Warming Curried Pumpkin-Apple soup

Pumpkin is loaded with health benefits! It’s full of vitamins, minerals, fiber, and antioxidants. It is high in vitamin A and antioxidants, (alpha and beta-carotenes), it’s a good source of vitamins C, K, and E, and lots of important minerals, including magnesium, potassium, and iron. It’s as good for the skin also! Along with being loaded with enzymes and anti-oxidants, pumpkin is moisturizing to the skin and also soothes irritated skin due to it’s high zinc content.
Mix it with fresh papaya or honey and treat your skin to a 5 to 15 minute mask. I actually grind dehydrated papaya seeds with pumpkin seeds in a coffee grinder and add to my facial cleanser for dry, dehydrated winter skin.

I thought about all the wonderful pumpkin recipes we have been experimenting with since harvesting our pumpkins. Bread, cookies, smoothies, pie and pumpkin cheesecake, of course. We’ve tried it almost every way for a sweet, nutritious treat but what about a main course? It’s cold out! I want comfort food!
Here is a family-winning recipe (not an easy thing to do in MY family!). I made a double batch and it was devoured almost instantly!
This soup is so easy to make it left me wondering if that was really all there was to this recipe.
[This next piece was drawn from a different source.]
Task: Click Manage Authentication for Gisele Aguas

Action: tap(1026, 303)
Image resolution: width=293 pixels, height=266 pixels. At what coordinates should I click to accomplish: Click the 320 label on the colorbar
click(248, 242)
The entire thing only took me 25-30 minutes including prep.

Warming Vegan Curried Pumpkin Soup

Warming Vegan Curried Pumpkin Soup

1 medium fresh pumpkin – seeded, peeled, chopped. (the easiest way to peel is cut into large chunks first, then use a vegetable peeler on smaller, easy to handle chunks.)
1 can Coconut milk OR 1 fresh young Thai Coconut, including meat and water
1-2 Apples, chopped
Fresh Ginger to taste, chopped or grated
1/2 teasp. White Pepper
1/2 teasp. Poultry seasoning

1 teasp. Curry powder,
1/2 teasp. Tumeric
1-2 cloves Fresh Garlic, chopped, grated or pressed
Agave to taste
pinch Sea Sal
t

In Vita Mix or food processor add pumpkin and some of the coconut water. Blend till smooth. Add apple, ginger, garlic and blend well. Follow by adding spices then a touch of agave if you like your curry sweetened a bit. (I used a LOT of fresh ginger which added a bit of a punch so the little sweetness of the agave was a nice compliment.
After blending well, leave Vita-Mix running long enough to “heat” the soup. (If you are using a food processor, you will need to transfer to a blender to get the smooth consistency. If you do not have a food processor, cut the chunks of pumpkin smaller and do small batches at a time. Add coconut water as you go for blending.

Pour into bowls or mugs and garnish with fresh chopped green onion, red bell pepper or fresh ‘chiffonade’ chopped spinach leaves.
Enjoy!

*This recipe would also be delicious over rice. I’m going to try it with sprouted quinoa.